An A-State professor talks AI: “It’s more exciting than scary at the moment.”

Garry Kasparov, a chess grandmaster, plays against Deep Blue, IBM’s chess-playing artificial intelligence. Deep Blue beat Kasparov in a six-game match

An Arkansas State University computer science professor said artificial intelligence is nothing new.

Jason Causey, Ph.D., an associate professor, added that AI has been around for longer than people think.

“This term ‘AI’ we tend to call machine learning. Machine learning has been around for a long time and using that to make decisions and some data-driven decisions. It’s everywhere. It’s in everything,” Causey said. “We’ve been building systems that learn from datasets for a long time.”

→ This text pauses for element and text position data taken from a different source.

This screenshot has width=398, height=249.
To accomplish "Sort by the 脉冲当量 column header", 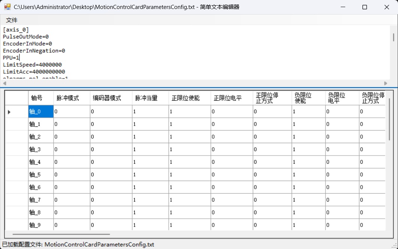I will pos(150,98).
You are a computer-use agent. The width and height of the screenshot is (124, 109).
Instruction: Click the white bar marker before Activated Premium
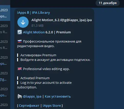(18, 78)
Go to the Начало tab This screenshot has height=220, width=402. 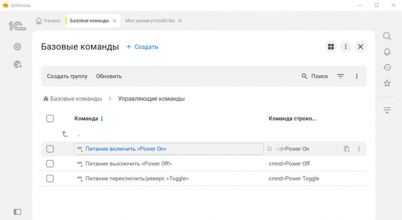pos(48,21)
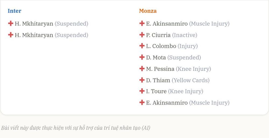Click the red cross beside I. Toure

pos(142,91)
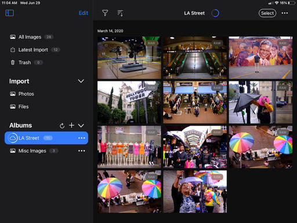The image size is (297, 223).
Task: Refresh albums with the sync icon
Action: pos(62,125)
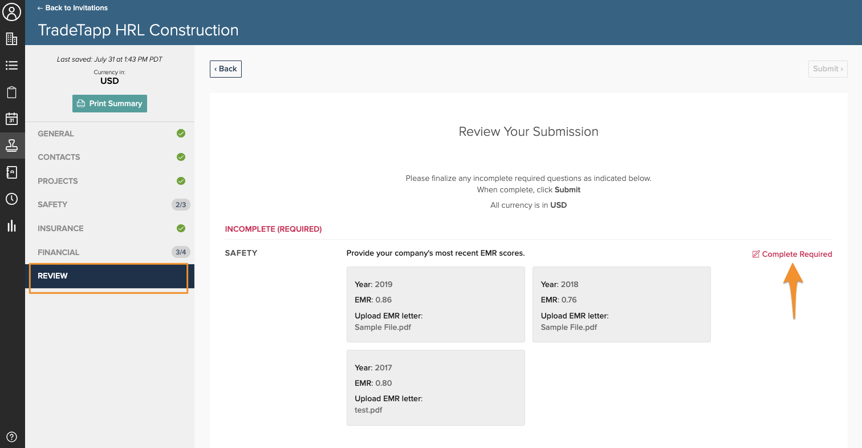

AI programs have to be trained. The program is given data depending on what the model is intended to do. For ChatGPT, text-based information is fed into the model. For image-generators like Stable Diffusion or DALL-E, various pictures train the software.

Ross Carroll, Ph.D., an associate professor of physics spoke about how AI worked in the Nov. 14 AI in Higher Education Faculty Learning Community meeting. “It’s only as good as the model and the data that you use to train it,” Carroll said. “When you put something into ChatGPT, that becomes their new training data. They’re constantly training, you’re giving them that data.”

Causey said AI is a computer that is programmed to think or act like a person. “When you think of modern AI, you’re thinking of neural networks, large language models and ChatGPT. All of that is based on these neural networks and that’s been around since 1943,” Causey said. “But we couldn’t really do it back then because the technology wasn’t good enough.”

A neural network is a method of teaching computers to process information in a similar fashion to the human brain. Large language models are a type of AI trained using large datasets, like ChatGPT.

History:

1950s: Research about AI has been ongoing since the 1950s. British mathematician and computer scientist Alan Turing discussed how to build machines and test their intelligence in his 1950 paper “Computing Machinery and Intelligence.” Turing suggested the possibility of an “electronic brain.”

Turing’s ideas could not be tested at the time due to computers being unable to store commands. Computers could “be told what to do but couldn’t remember what they did,” according to the Graduate School of Arts and Sciences at Harvard University.

In addition, leasing a computer was expensive, costing up to $200,000 a month at the time, which is over $2,600,000 adjusted for inflation.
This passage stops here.